Later subway is welcomed

Licensees and the Scottish Licensed Trade Association (SLTA) have welcomed the possibility of a late-night subway service in Glasgow.

• SPT could be set to run late-night underground trains in Glasgow from 2020/2021.

Currently, trains run until 11.30pm Monday to Saturday and till 6pm on Sunday.
But following the launch of a late-night tube service in London last month, Charlie Hoskins, director of Strathclyde Passenger Transport (SPT), which operates Glasgow’s subway, indicated that trains “will definitely be running till the small hours” in the coming years.
This was confirmed by a spokeswoman for SPT, who told SLTN: “It’s something we will be looking at, but we are in the midst of a major modernisation programme at the moment, so it will probably be once the new trains are in place before we can look at it seriously.
“But it is part of the longer-term plan.”
She added that the new trains will probably not all be in place until 2020 or 2021.
Bar and pub operators in the city were optimistic about the news.
Michael McHugh, owner of The Station Bar in Cowcaddens, said: “I think it’s overdue, because there’s a lot of pressure on people at the end of the night. They worry about getting home.
“The underground covers the city centre and the west end, so it would increase mobility and allow people to get around the city a bit better.
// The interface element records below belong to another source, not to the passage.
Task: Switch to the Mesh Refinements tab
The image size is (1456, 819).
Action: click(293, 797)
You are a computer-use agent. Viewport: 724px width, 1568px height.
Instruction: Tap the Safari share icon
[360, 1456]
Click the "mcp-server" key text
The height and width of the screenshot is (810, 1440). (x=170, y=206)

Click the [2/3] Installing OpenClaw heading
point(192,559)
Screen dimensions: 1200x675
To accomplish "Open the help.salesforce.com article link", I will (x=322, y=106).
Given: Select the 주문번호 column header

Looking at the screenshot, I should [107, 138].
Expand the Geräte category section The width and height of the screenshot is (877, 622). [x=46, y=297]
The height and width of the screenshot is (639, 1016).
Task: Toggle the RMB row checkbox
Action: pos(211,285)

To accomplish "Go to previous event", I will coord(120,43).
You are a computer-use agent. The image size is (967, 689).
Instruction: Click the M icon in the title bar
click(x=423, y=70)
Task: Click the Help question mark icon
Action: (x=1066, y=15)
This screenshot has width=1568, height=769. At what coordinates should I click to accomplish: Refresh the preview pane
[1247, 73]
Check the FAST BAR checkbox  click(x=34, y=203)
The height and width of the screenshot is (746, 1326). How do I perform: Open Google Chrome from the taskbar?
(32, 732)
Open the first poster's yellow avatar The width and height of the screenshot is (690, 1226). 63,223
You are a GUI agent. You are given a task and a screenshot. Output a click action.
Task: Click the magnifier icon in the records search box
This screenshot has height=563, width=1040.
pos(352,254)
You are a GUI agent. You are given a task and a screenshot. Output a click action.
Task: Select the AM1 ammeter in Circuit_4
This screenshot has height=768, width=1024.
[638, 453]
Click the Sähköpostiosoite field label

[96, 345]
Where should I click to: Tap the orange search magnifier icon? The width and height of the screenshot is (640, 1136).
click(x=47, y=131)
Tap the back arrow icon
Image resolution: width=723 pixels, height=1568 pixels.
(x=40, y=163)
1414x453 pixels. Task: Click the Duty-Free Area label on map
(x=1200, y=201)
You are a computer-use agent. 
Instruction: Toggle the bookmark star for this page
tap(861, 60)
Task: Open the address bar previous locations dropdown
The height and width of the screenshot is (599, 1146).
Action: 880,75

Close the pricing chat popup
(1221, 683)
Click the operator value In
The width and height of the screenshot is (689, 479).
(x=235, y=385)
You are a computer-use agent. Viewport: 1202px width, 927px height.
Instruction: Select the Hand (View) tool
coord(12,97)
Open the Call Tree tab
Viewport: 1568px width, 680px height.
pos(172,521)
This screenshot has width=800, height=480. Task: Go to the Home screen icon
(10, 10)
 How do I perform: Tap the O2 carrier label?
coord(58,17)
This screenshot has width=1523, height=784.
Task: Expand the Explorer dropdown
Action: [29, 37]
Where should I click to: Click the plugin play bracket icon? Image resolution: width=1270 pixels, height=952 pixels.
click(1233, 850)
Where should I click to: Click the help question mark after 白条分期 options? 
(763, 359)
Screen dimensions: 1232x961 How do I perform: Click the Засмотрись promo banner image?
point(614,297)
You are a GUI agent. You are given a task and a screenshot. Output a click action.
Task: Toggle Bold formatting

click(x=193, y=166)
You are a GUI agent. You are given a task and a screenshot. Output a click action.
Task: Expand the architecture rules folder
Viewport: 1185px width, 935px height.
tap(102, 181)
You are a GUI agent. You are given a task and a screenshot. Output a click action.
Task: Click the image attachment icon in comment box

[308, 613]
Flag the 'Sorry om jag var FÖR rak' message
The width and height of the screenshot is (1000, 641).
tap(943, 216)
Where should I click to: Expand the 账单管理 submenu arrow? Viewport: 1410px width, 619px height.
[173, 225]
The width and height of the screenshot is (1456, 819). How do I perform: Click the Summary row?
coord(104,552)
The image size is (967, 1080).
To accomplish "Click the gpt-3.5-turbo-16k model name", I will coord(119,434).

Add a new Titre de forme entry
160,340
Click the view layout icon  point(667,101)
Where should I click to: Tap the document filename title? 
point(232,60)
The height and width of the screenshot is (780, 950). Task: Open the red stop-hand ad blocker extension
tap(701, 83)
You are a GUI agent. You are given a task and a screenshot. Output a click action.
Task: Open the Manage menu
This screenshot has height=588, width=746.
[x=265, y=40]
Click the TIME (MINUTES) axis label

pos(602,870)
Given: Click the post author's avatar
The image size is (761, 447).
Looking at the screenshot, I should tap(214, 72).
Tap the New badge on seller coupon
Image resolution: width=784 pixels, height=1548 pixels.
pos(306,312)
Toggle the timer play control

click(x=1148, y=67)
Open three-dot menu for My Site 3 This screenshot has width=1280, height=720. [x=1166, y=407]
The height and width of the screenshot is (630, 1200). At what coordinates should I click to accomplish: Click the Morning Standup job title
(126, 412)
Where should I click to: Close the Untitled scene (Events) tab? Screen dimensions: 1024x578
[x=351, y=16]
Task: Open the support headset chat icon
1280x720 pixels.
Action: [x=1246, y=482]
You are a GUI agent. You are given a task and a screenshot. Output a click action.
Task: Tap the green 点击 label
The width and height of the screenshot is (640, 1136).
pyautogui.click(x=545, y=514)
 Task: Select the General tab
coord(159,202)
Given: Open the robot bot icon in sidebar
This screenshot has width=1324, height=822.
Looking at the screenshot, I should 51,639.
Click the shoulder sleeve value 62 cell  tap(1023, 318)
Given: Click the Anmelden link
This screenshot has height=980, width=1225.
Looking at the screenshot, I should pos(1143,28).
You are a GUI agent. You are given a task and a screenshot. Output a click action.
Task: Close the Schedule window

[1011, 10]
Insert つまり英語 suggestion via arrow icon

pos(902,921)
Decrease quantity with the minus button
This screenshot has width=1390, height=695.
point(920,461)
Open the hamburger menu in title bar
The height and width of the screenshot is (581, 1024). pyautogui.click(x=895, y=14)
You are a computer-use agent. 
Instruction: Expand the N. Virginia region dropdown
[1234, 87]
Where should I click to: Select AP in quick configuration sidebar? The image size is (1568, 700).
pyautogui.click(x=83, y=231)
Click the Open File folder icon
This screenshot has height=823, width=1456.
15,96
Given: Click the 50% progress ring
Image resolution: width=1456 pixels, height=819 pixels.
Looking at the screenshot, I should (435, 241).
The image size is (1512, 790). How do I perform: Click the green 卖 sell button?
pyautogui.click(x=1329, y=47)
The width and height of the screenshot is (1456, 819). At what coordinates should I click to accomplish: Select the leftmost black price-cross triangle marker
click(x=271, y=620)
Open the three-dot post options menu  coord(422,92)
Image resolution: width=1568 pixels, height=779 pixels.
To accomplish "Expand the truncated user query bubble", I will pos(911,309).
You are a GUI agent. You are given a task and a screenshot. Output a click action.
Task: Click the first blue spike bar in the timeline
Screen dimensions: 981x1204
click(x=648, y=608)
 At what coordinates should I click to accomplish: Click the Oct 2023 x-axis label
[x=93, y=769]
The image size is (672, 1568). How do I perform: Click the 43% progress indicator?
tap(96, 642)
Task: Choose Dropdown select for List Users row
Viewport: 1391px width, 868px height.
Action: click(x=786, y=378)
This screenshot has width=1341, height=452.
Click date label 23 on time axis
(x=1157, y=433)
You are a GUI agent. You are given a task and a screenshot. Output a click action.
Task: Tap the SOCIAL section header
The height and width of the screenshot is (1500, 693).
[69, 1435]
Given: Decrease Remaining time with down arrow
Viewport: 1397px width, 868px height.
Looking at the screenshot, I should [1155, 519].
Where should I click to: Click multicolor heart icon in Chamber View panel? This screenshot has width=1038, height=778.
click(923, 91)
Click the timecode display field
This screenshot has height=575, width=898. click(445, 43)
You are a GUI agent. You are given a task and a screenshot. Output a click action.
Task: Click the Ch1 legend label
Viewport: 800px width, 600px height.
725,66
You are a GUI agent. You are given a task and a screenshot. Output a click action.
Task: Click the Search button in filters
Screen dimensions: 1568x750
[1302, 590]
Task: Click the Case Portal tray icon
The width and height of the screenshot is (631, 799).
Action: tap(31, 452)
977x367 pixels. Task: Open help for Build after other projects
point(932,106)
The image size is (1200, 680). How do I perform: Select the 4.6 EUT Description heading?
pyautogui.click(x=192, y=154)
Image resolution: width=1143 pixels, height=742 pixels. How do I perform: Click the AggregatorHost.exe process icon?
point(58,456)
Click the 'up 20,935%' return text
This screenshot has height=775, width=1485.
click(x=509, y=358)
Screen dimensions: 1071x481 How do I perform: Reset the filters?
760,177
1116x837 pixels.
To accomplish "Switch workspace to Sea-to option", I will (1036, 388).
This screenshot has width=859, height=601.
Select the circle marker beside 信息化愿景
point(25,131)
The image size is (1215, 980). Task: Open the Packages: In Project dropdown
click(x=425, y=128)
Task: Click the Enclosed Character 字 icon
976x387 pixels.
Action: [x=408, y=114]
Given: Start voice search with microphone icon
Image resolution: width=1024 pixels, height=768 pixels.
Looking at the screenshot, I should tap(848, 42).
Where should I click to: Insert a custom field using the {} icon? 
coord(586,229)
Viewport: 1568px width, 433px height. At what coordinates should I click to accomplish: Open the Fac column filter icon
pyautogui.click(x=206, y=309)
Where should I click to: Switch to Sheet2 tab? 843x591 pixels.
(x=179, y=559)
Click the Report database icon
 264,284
It’s a facility that hasn’t moved along with modern life.”
And Mark Lappin, co-owner of city centre bars Howlin’ Wolf and Slouch, said a late-night subway service would be “a great idea”.
“It would take the strain off the taxi service, who really struggle between 11pm and 3am to empty the city centre,” said Lappin. “It would also take the pressure off the doormen and women, who have a challenge getting all the late night customers off the street.”
SLTA chief executive Paul Waterson said a later subway service would be welcome at a time when the trade is operating for longer hours.
“Anything that can transport people home safely if they’re out late at night has got to be welcomed,” he said. “I think it will help the night-time economy.”
Discussion about the Glasgow service follows the launch of the late-night tube service in London, which ran for the first time on August 19. British Beer & Pub Association chief executive Brigid Simmonds said the launch of the service was “great news” for London’s licensed trade staff and customers.